WHAT TO PRODUCE -
Which lines below fall between the one containing "563x433 pixels." and the one containing "Open Learn more"? Repeat them exactly, counting both of those lines, and add nothing else.

SUPPLIED MATERIAL -
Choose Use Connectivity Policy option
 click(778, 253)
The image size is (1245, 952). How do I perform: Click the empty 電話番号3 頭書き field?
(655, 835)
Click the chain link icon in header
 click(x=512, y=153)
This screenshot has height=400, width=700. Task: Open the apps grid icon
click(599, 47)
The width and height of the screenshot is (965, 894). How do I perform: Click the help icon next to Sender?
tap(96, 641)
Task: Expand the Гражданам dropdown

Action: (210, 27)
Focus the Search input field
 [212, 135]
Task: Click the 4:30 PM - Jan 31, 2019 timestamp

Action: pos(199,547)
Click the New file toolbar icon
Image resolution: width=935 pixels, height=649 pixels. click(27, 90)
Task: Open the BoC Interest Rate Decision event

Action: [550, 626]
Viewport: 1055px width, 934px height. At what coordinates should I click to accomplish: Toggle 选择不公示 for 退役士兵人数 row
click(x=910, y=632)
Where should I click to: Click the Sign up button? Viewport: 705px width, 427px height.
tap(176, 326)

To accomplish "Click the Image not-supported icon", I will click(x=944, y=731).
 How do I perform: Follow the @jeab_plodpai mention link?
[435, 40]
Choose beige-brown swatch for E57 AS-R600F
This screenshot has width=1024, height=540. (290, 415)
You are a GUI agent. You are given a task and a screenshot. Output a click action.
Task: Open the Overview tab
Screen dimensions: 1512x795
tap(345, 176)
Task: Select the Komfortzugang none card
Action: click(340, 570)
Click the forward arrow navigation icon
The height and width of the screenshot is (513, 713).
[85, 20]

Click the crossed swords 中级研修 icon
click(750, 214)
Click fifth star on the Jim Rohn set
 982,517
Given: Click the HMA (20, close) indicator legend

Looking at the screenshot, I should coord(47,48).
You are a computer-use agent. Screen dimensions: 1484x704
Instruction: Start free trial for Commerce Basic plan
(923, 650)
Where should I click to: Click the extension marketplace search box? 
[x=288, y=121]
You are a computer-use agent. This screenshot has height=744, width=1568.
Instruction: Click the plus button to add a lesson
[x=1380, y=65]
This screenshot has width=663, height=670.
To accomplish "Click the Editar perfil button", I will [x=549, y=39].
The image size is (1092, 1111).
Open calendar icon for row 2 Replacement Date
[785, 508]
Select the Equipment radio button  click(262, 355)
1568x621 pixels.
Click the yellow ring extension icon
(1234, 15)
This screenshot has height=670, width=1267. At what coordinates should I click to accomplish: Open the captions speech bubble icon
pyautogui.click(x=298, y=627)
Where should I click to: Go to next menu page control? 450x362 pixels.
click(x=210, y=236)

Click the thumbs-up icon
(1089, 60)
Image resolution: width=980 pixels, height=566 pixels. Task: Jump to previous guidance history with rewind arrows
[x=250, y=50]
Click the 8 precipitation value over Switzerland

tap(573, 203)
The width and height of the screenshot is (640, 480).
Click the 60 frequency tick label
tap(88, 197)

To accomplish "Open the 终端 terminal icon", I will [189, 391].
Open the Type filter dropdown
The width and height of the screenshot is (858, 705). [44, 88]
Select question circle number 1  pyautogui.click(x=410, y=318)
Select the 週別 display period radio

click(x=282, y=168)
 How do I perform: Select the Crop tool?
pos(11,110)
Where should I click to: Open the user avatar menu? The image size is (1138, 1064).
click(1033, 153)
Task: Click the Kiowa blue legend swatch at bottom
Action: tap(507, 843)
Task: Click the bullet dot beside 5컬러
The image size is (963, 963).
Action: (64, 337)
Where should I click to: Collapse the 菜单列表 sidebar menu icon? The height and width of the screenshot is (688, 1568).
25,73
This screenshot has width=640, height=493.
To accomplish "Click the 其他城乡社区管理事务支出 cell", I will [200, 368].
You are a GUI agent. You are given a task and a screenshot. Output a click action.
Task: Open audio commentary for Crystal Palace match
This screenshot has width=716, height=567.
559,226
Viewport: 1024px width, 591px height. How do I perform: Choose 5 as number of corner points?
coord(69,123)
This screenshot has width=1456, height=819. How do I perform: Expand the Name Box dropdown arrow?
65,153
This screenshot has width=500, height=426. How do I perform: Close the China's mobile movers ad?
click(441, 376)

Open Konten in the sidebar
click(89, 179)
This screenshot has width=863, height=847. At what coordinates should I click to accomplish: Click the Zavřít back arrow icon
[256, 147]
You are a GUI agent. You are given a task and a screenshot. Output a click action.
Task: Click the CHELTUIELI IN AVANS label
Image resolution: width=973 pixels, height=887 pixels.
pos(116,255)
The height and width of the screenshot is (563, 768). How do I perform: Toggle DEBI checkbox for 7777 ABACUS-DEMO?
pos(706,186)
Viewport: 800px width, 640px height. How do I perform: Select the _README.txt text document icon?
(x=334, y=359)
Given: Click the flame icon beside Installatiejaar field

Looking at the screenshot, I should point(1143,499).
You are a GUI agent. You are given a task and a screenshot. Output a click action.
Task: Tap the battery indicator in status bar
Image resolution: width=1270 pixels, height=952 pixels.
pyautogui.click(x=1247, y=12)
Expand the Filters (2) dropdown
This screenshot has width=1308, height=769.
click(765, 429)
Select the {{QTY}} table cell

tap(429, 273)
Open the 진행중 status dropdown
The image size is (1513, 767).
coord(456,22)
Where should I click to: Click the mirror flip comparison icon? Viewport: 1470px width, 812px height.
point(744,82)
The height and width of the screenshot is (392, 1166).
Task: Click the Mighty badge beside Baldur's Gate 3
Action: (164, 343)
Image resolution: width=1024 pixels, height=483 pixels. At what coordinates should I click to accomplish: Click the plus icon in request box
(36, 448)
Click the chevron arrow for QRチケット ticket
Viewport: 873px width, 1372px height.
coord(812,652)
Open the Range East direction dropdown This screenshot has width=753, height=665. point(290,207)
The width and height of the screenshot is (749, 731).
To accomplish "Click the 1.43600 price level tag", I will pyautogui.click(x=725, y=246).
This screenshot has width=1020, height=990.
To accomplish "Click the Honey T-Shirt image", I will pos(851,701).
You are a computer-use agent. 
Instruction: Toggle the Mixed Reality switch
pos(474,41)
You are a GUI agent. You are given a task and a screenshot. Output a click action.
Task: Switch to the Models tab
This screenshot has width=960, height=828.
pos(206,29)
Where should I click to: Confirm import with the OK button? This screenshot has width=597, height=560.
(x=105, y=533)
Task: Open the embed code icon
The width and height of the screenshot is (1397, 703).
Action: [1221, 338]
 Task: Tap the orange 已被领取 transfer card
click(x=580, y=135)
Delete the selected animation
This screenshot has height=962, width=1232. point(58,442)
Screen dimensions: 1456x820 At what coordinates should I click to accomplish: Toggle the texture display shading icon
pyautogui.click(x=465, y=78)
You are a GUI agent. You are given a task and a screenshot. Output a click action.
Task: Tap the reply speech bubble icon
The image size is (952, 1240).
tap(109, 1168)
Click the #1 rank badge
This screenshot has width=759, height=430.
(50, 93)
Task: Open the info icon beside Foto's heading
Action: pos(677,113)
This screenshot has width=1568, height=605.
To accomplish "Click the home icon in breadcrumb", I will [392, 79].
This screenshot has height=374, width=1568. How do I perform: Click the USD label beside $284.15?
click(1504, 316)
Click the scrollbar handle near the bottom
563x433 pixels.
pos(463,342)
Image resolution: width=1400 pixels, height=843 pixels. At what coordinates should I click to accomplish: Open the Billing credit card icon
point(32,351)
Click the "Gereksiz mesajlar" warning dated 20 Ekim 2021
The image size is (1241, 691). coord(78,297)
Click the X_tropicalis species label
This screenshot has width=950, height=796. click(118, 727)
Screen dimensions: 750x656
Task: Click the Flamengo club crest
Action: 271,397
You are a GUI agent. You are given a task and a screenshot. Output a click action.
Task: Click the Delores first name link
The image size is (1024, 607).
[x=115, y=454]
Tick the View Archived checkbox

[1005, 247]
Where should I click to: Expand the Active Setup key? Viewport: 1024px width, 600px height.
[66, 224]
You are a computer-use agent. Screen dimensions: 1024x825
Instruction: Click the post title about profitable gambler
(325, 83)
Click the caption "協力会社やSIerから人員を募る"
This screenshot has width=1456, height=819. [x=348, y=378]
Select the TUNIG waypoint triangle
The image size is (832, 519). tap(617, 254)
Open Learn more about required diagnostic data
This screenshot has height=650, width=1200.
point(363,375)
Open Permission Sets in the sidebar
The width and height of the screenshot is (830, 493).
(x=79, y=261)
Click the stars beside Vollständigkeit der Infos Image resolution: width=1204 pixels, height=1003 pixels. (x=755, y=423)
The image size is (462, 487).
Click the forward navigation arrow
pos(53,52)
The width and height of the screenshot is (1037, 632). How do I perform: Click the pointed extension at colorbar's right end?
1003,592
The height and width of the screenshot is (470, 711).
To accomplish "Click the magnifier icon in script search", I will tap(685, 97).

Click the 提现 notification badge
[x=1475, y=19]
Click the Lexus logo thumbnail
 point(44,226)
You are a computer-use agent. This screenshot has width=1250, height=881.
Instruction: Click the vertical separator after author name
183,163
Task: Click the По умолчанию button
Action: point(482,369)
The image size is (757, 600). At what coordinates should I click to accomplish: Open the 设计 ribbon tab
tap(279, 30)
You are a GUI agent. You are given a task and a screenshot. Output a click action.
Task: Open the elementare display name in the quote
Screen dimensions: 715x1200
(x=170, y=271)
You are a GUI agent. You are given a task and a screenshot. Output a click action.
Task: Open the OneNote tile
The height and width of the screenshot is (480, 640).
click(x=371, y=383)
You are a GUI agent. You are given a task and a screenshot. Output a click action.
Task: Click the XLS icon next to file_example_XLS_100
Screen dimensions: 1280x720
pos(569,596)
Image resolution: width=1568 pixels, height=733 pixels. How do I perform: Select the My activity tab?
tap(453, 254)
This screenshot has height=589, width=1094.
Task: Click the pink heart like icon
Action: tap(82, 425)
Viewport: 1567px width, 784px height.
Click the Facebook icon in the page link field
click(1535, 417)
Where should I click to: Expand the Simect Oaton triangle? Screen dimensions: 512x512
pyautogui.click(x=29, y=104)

ANSWER SPACE -
563x433 pixels.
pos(463,342)
Image resolution: width=1400 pixels, height=843 pixels. At what coordinates should I click to accomplish: Open the Billing credit card icon
point(32,351)
Click the "Gereksiz mesajlar" warning dated 20 Ekim 2021
The image size is (1241, 691). coord(78,297)
Click the X_tropicalis species label
This screenshot has width=950, height=796. click(118, 727)
Screen dimensions: 750x656
Task: Click the Flamengo club crest
Action: 271,397
You are a GUI agent. You are given a task and a screenshot. Output a click action.
Task: Click the Delores first name link
The image size is (1024, 607).
[x=115, y=454]
Tick the View Archived checkbox

[1005, 247]
Where should I click to: Expand the Active Setup key? Viewport: 1024px width, 600px height.
[66, 224]
You are a computer-use agent. Screen dimensions: 1024x825
Instruction: Click the post title about profitable gambler
(325, 83)
Click the caption "協力会社やSIerから人員を募る"
This screenshot has width=1456, height=819. [x=348, y=378]
Select the TUNIG waypoint triangle
The image size is (832, 519). tap(617, 254)
Open Learn more about required diagnostic data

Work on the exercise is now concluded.